The Existential Vacuum

The Existential Vacuum 150 150 Ben Coker

The Existential Vacuum

I’ve borrowed this from a sub-heading in Viktor Frankl’s book, “Man’s Search for Meaning” which came out of his experiences as a prisoner in Nazi concentration camps.

The term though is used in discussion of more recent times.

Frankl developed a technique called ‘logotherapy’ later known as the ‘third school of Viennese psychiatry’.

Logotherapy essentially means ‘meaning therapy’ or the search for a ‘meaning’ behind what people do or how they present as a patient.

In some ways it is a very similar approach, though different in technique, to Rapid Transformational Therapy (RTT) that I have been trained in by its developer Marisa Peer.
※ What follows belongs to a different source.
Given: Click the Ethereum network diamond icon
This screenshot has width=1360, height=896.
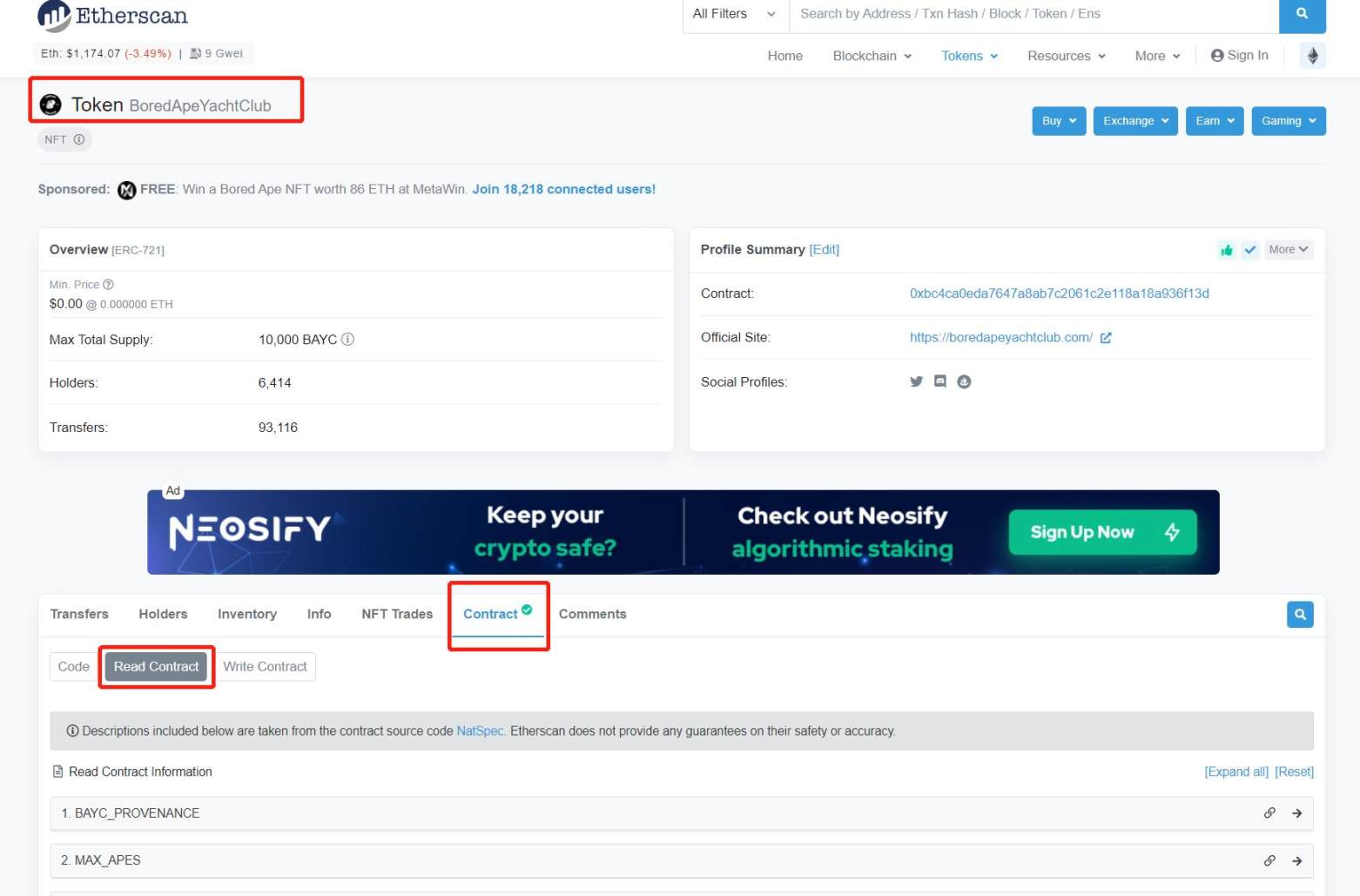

It is really all about ‘the meaning of life’ and the reasons behind our behaviour that relate to that.

As we know, the answer to the question of the meaning of ‘Life the Universe and Everything’ is 42, which means (in computer speak) ‘anything you want it to be’ – a very clever twist by Douglas Adams.

The thing is that there is a subtle difference between ‘meaning’ and ‘purpose’.

What Frankl observed in the camps in Poland and Bavaria was that those prisoners who survived tended to be the ones who maintained a ‘purpose’ to their existence for an indefinite time as prisoners with a meaning behind it, rather than those who lost all meaning and found themselves, as he put it, in an ‘existential vacuum’.

To get the full background on this you’d need to read the book. It’s not too long and well worth it.

What’s important though is the parallel to the present day where groups of people are finding themselves in this state with seemingly no purpose to their lives and consequently a rapidly fading meaning – a rapidly fading ‘reason to live’.

The camps of Nazi Germany, and their predecessors set up by the British during the Boer War, and indeed by the Americans during the Civil Way were, and in the case of prisons now are, designed to gather or ‘concentrate’ in one place, groups of ‘similar’ people who were and are deemed to be ‘outside’ normal society.

But it doesn’t require a war or a criminal code to implement that and it doesn’t have to be a government or military initiative.

We do it all the time.

To ourselves., and to those around us.

This isn’t just about different cultural groups gathering together in specific areas where they don’t feel ‘different’ from those around them, this is more about life purpose.

There are groups of people in danger of losing their purpose and possibly their meaning as they are pushed, or should I say ‘eased’, out towards the edges of society.

The most prominent are the ‘young’ and the ‘old’.

You see, they don’t ‘fit in’ to the ‘norm’

The ‘norm’ in our ‘western’ society is to be employed, to have a ‘job’ and thus to be given a purpose in life to do that job.

This is what s taught in schools – you get your purpose from your job and the ‘meanig’ to your life follows.

It’s considered ‘risky’ not to have a job, to rely on your artistic ability, or to set up your own enterprise, or in other words to be ‘not normal’ – ‘different’.

The perceived risk is that you’ll have no purpose in life – because you’ve not been given one. The idea of developing your own purpose in life tends to be frowned upon and it’s certainly not ‘taught’.

So, as a young person, if you don’t find a ‘job’ you end up with no purpose, and even if you find one of your own it is likely to be discouraged as ‘not achievable’ or ‘daydreaming’.

But even with a purpose, it’s not clear what the ‘meaning’ of life is to a young person – it’s not in the school curriculum therefore it’s irrelevant.

It’s not surprising that so many people n their teens and early twenties come together to search for ‘something’ that they might find in gangs, drugs or other forms of hedonism.

It also points to a reason for the high rate of suicide.

There’s no ‘meaning’ to life – so what the hell?

And at the other end of the scale when people ‘retire’ their purpose inherent in their job is taken away from them.

Some people are OK because they have a long list of things they want to achieve, a purpose for later life but many don’t.

Many end up ‘concentrated’ in ‘care homes’, segregated from the rest of the community and often effectively kept prisoner, not being allowed out on their own.

Purpose has gone, meaning has gone and they are simply left to fade away.

Like the younger group they end up in an existential vacuum, existing for no purpose or meaning that they are aware of.

You and I need to ensure that we have ongoing purposes, goals and awesome special missions to achieve, and we should make sure that all those around us do so as well.

We need to be clear about the meaning of our lives which is of course whatever we want it to be, but we do need to know what it is!

Think about your purpose or purposes.

What do they mean for your life?

Stay out of the existential vacuum and help everyone you can to do so as well.